Some of the most common sources of the parasitic drain are stereo memory settings. Cut all power to these items when you exit your car. If your radio does not turn off by itself, you can leave it on and change the radio’s clock display always to display “0000” instead of time or date. This will ensure that no numbers are constantly spinning, wasting power.

Faulty Ignition Coil

Your car may shut off while driving due to a faulty ignition coil. The ignition coil is a crucial component in the ignition system. The ignition coil is a small component that fits over the top of your spark plug.

It creates a high voltage charge to ignite the fuel in your engine’s cylinders. If you’ve been experiencing problems with your car shutting off while driving or a misfire, then an ignition coil may be bad and failing.

As you may imagine, the symptoms of a faulty coil may vary from model to model and engine size. You may need to replace the ignition coil in your car if it’s has a broken coil or is not being recognized by the engine computer.

You can have your coils checked out to see if they need replacement. It costs money to have them tested, but you know how much work will be required when changing your ignition coils.

How To Avoid Car Shutting Off While Driving?

To keep your car running, you must follow the proper car maintenance schedule. It is the only pro-tip to avoid any problems.

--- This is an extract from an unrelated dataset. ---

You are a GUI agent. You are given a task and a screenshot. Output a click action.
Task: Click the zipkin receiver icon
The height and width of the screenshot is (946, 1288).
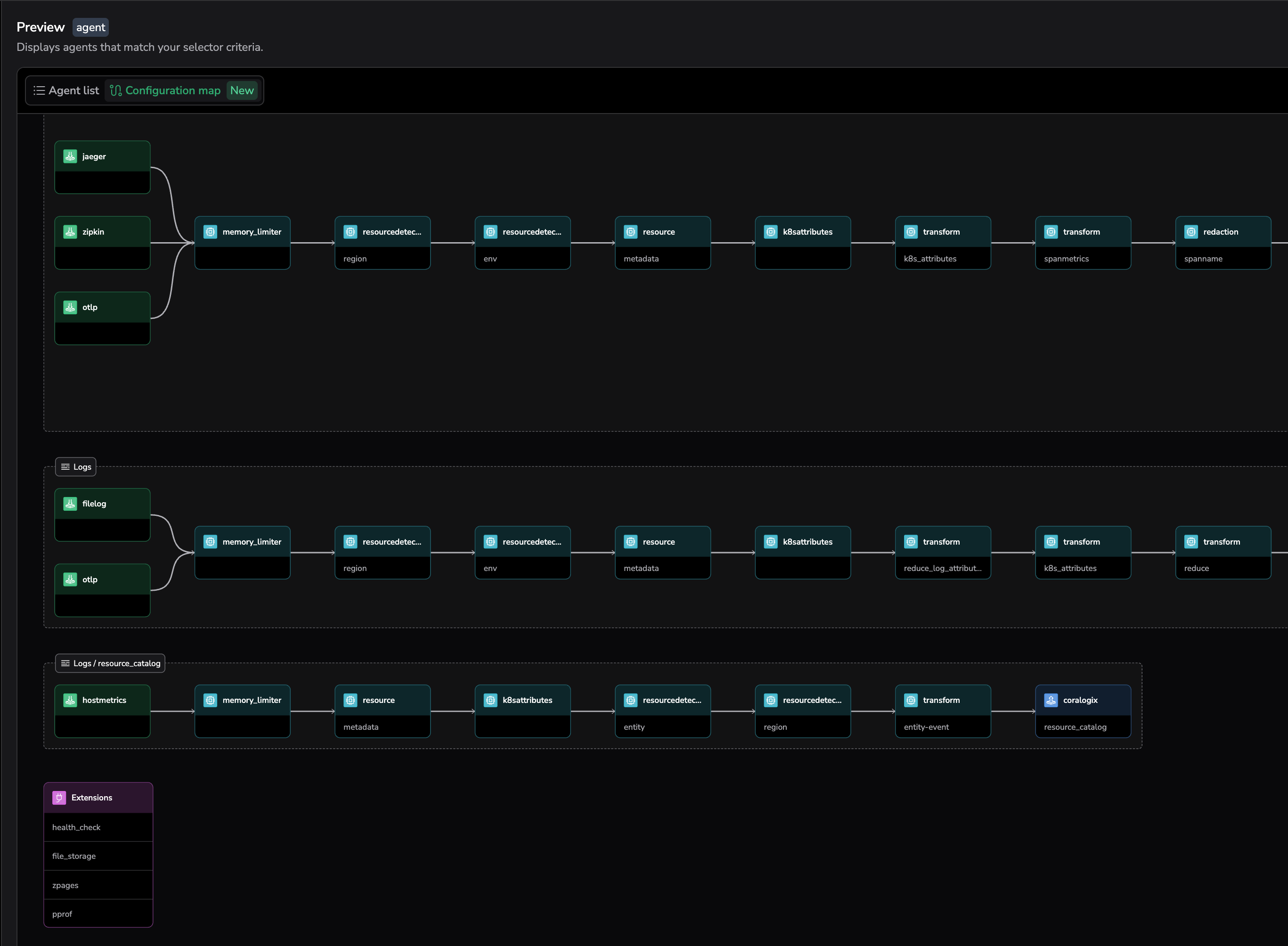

  1. If your car is having trouble starting up, it may indicate that there’s a problem with either the fuel pump or the fuel filter.
  2. Replace your faulty spark plugs if they are worn out, broken, or have gaps between their electrodes. Also, make sure there is at least a 0.8mm gap between each electrode as worn-out spark plugs often lead to engine misfires and stalling.
  3. Check the ignition coil and distributor cap as they may be faulty. Worn out, broken, or improperly installed ignition wires can also lead to engine misfires.
  4. A faulty or defective fuel pump relay may cause the car to stall while driving in lower gears.
  5. If the gasket of the gas cap wears out, then your car’s fuel efficiency will reduce.
  6. If you notice road vibration causes your car to lose power, a loose engine mount may be the cause.

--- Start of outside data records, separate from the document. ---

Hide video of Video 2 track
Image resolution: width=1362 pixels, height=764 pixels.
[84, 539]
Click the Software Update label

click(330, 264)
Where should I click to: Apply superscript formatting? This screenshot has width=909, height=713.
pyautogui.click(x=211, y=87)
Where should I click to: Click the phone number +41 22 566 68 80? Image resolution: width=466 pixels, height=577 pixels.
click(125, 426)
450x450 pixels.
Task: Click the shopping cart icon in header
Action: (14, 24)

If your car shuts off while driving, you should not ignore this matter. This could be a sign of a very dangerous problem in your engine. If you choose to ignore this issue when it happens, you might end up with expensive repairs. Some signs will help you understand if your car is shutting off while driving.

If your Check Engine Light or Service Engine Soon Light comes on, or one of the other warning lights on your dash starts flashing, you should bring your car into our shop immediately.

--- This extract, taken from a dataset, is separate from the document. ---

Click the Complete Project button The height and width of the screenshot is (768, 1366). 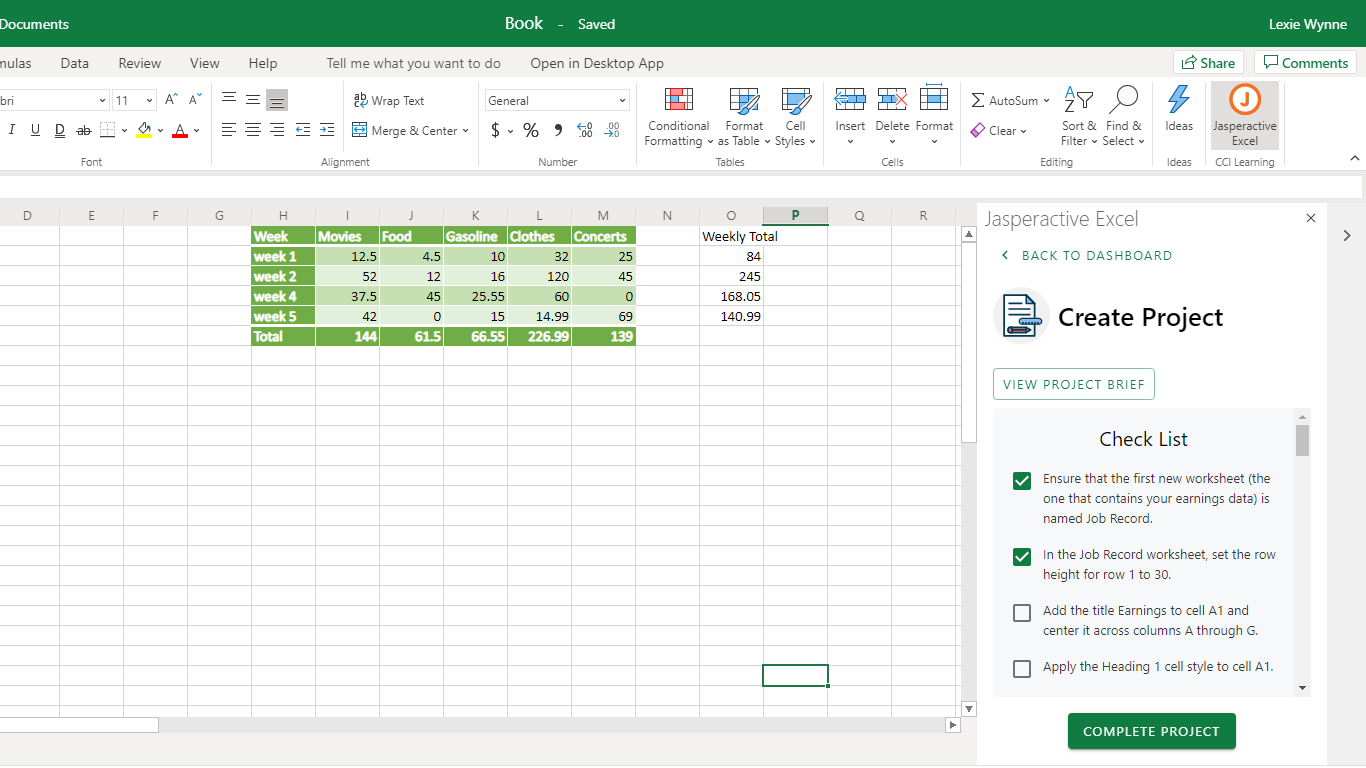point(1151,731)
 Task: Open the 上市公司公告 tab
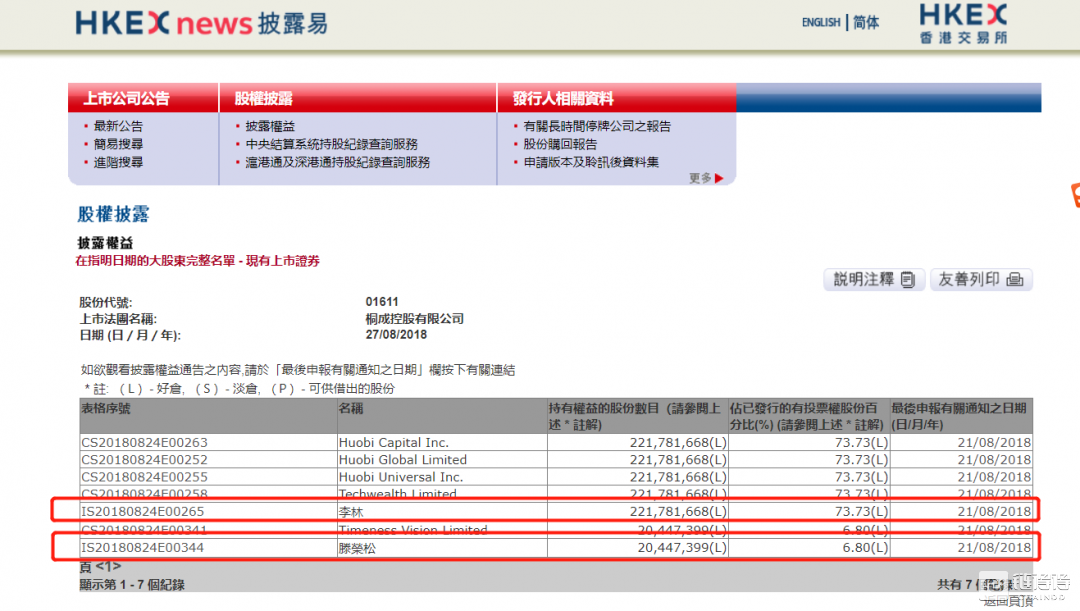point(126,98)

If the engine starts to lose power while driving, you should try to get off of the road and into a safe place as soon as possible. If you are able, start turning things off in the vehicle that could be causing extra strain on the electrical system.

Do that if you can shut off the radio or turn down the lights. If the problem is with your engine rather than electrical, try shifting into Neutral.

If your vehicle is blowing black smoke from the tailpipe, this could be a sign of other major problems as well. You should have the vehicle looked at right away.

Car shutting off while driving is just a sign the root cause is something else. You should try to find that out as early as possible.

Frequently Asked Questions

What should you do if your car suddenly shuts?

If your car shuts off while driving, here are some steps that will help.

First, try turning the key in the ignition again and see if that starts things up. If not, that means your battery is dead or low, so don’t try cranking it.

If turning the key in the ignition does not restart the car, leave the headlights on, apply the emergency brake and call for assistance using your cell phone or roadside assistance number.

If your car shuts off while driving, do not brake heavily or turn the steering wheel abruptly. If possible, it is best to use low gears and coast to a stop. If it is nighttime, turn on your emergency flashers.

How long can you ignore engine stalls?

It depends upon the severity of the symptoms. If symptoms are mild, you may be able to safely drive for days, weeks, or months with an engine misfire until it finally stalls out. But as a car owner, you will have to face your fears and take your vehicle to a qualified mechanic at some point in time.